#### SUPPLIED DATA ####

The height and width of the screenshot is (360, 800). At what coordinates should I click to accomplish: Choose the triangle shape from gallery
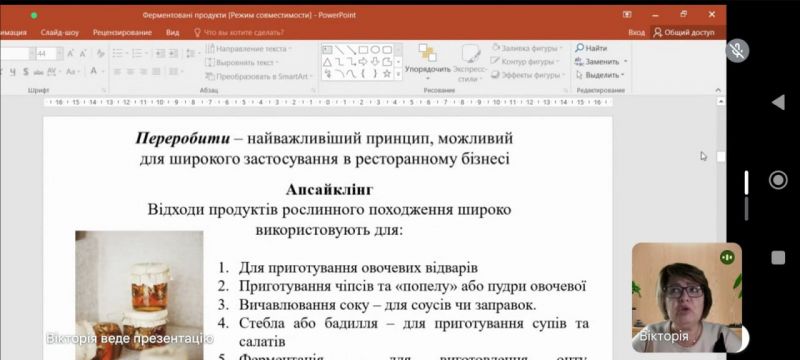[327, 62]
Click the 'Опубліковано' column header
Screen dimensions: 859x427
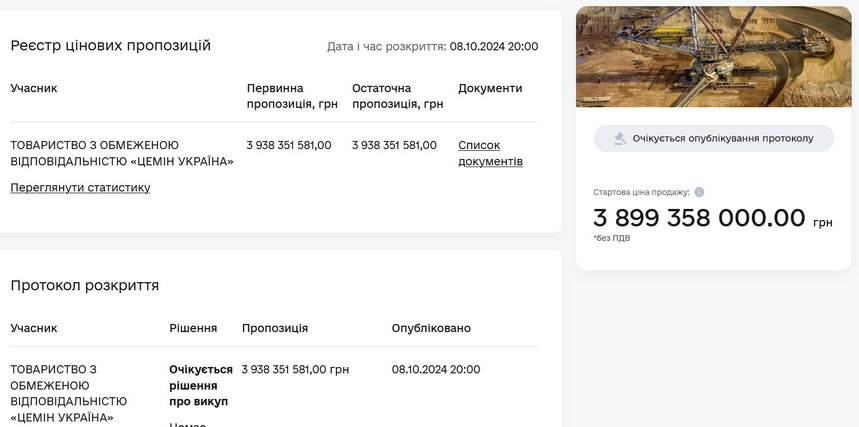click(x=431, y=328)
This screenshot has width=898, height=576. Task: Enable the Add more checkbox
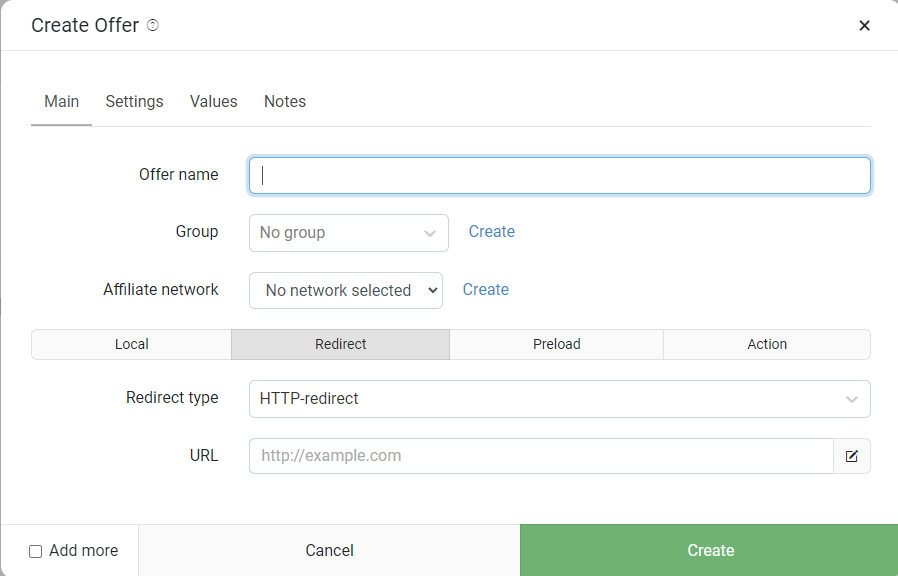coord(36,551)
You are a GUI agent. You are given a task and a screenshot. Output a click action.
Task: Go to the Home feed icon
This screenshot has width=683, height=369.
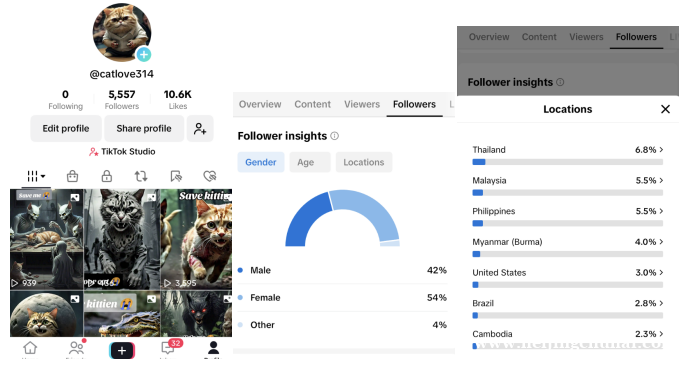(30, 348)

####

== TASK TO CARRY OUT ==
From the first line to the last, please copy the data exactly, with the pictures left out.

== OUTPUT BELOW ==
The height and width of the screenshot is (360, 800). At what coordinates should I click to accomplish: Choose the triangle shape from gallery
[327, 62]
Click the 'Опубліковано' column header
Screen dimensions: 859x427
click(x=431, y=328)
This screenshot has width=898, height=576. Task: Enable the Add more checkbox
coord(36,551)
You are a GUI agent. You are given a task and a screenshot. Output a click action.
Task: Go to the Home feed icon
This screenshot has width=683, height=369.
(30, 348)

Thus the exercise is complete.